*** Opening of INFORMATION SUPPLIED ***

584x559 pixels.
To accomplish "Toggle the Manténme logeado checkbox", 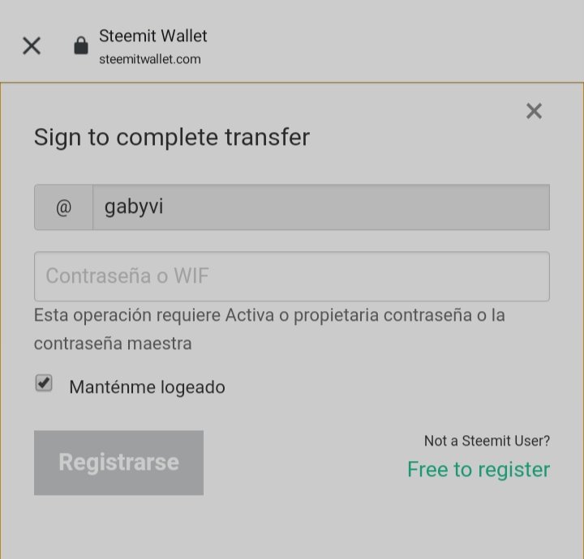I will click(44, 383).
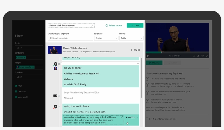
Task: Click the Reload source icon
Action: tap(107, 26)
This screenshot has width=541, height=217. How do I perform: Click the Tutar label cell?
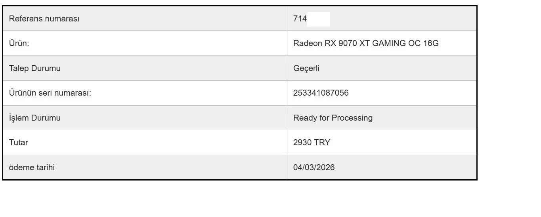pyautogui.click(x=145, y=142)
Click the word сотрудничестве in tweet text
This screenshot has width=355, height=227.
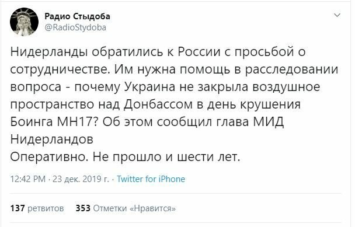[x=60, y=69]
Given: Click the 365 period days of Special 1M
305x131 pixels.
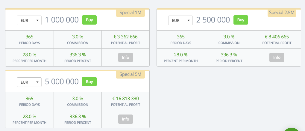Looking at the screenshot, I should tap(29, 37).
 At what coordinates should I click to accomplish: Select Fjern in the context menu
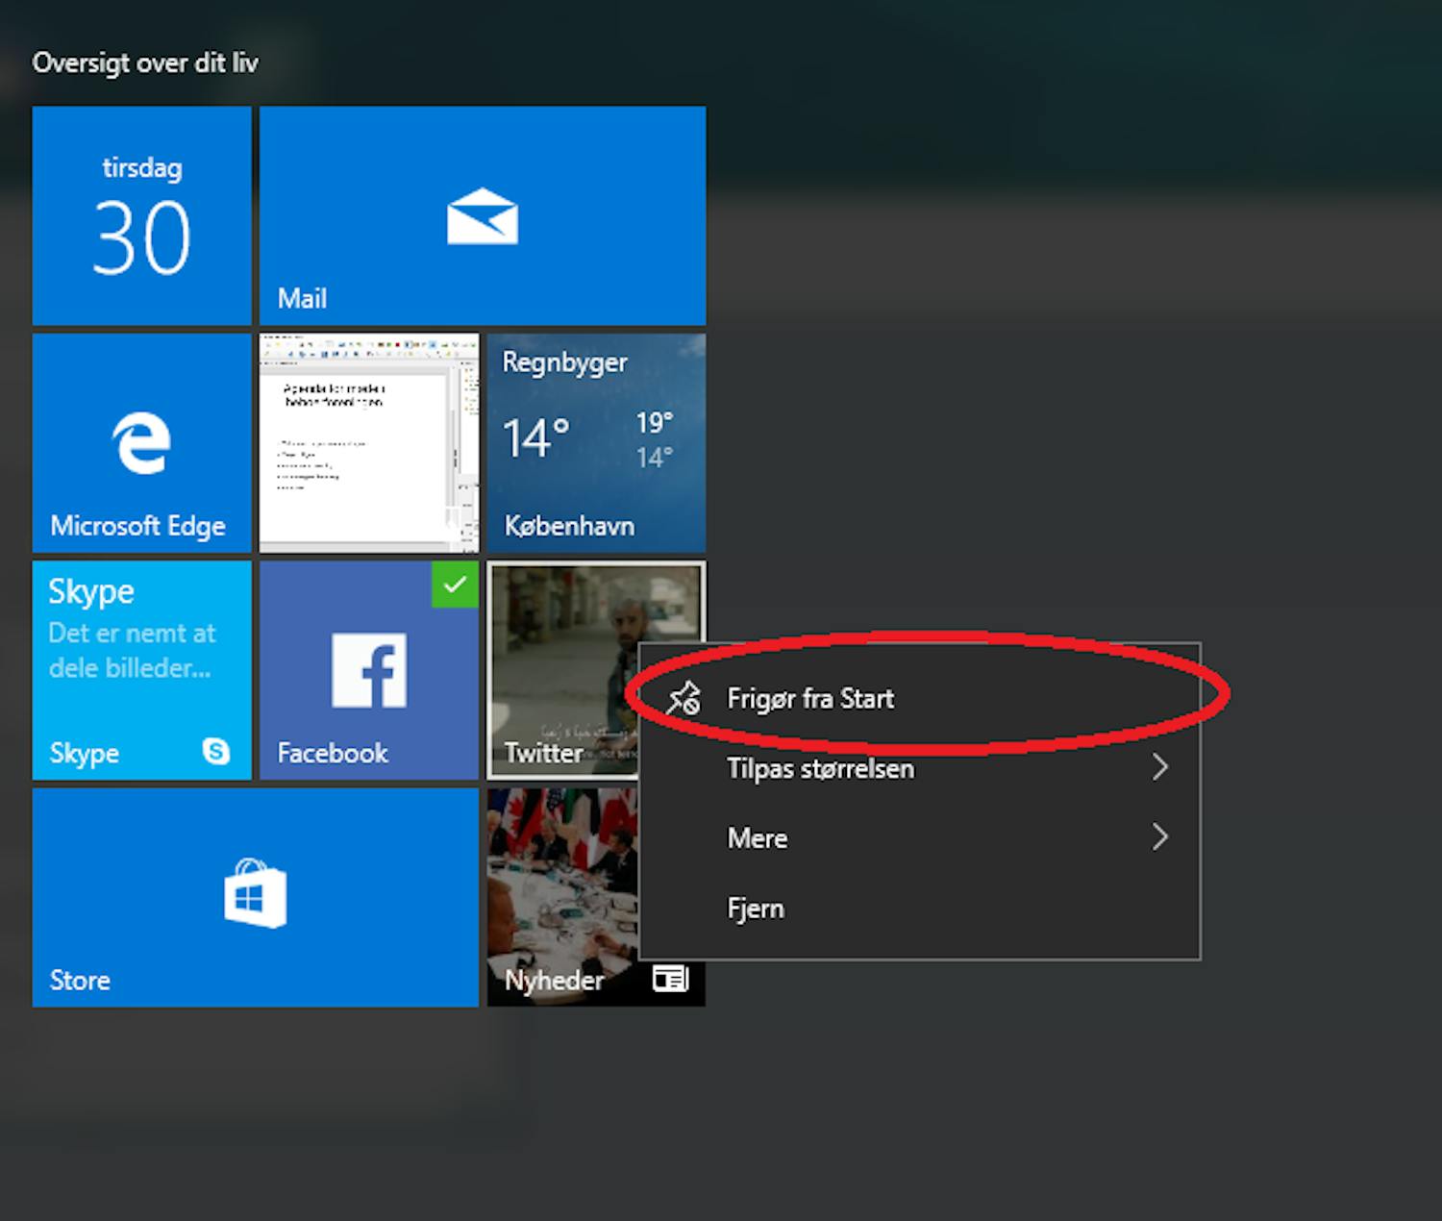[x=756, y=907]
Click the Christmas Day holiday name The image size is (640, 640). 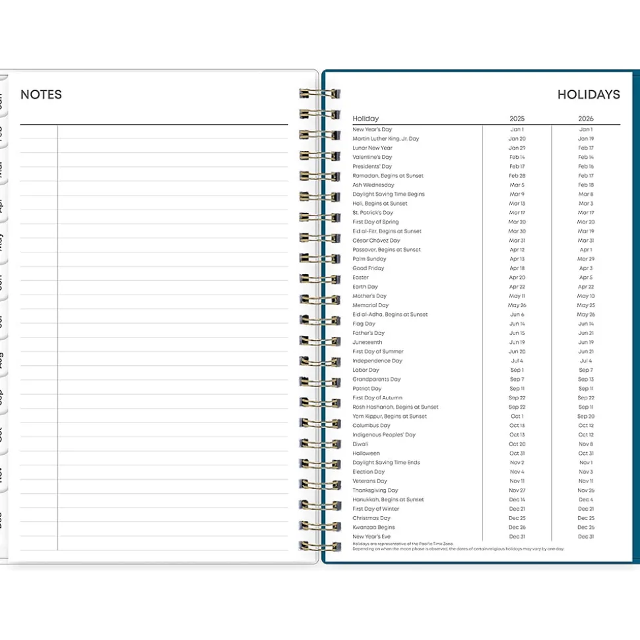371,518
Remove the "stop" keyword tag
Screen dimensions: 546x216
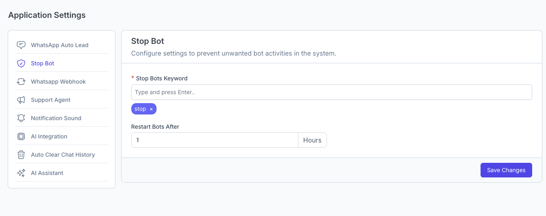click(151, 109)
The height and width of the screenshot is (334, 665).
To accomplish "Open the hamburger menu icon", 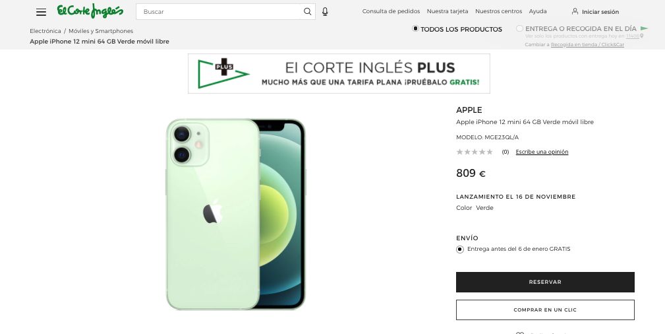I will (x=41, y=12).
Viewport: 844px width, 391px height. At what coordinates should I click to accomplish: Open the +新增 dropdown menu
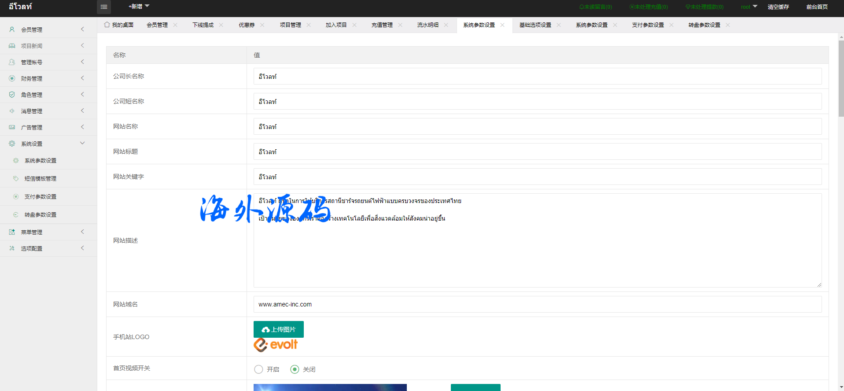(x=139, y=7)
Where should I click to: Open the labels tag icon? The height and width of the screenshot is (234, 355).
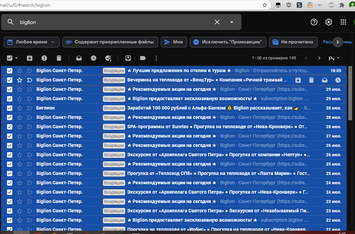click(x=143, y=58)
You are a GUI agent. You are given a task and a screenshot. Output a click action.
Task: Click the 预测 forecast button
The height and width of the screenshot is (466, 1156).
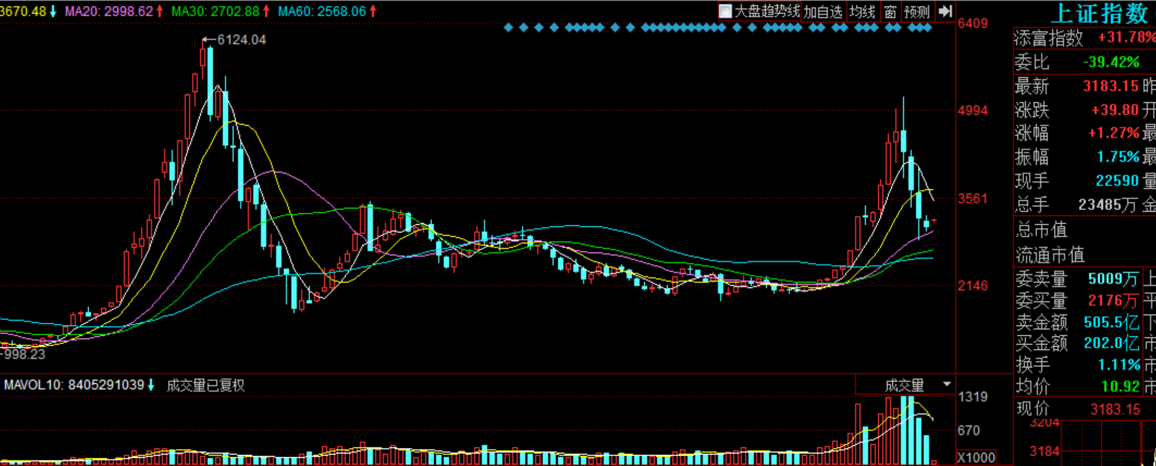click(x=917, y=11)
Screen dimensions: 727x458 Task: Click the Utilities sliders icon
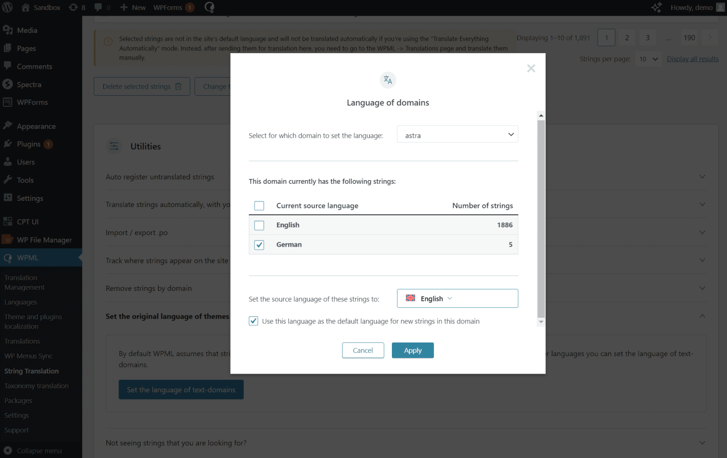(114, 146)
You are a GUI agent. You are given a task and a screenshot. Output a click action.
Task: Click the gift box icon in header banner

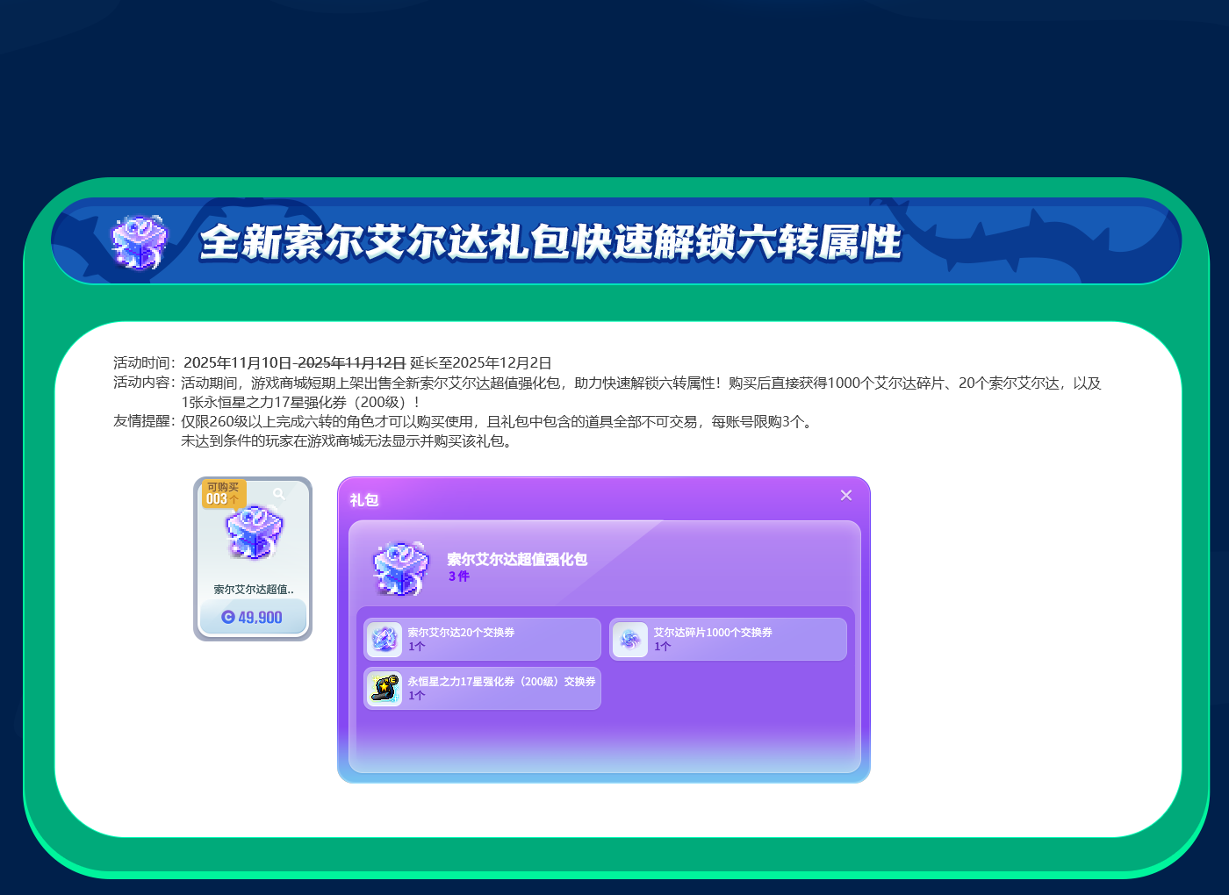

*** Close of INFORMATION SUPPLIED ***

• [WHAT TO WORK ON]:
Transcribe every line from the one containing "The height and width of the screenshot is (466, 1156)." to the end of the listing, exactly and exclusively. Do not carry any picture over.

• [RESPONSE TO THIS TASK]:
The height and width of the screenshot is (466, 1156).
click(x=917, y=11)
Screen dimensions: 727x458 Task: Click the Utilities sliders icon
(114, 146)
You are a GUI agent. You are given a task and a screenshot. Output a click action.
Task: Click the gift box icon in header banner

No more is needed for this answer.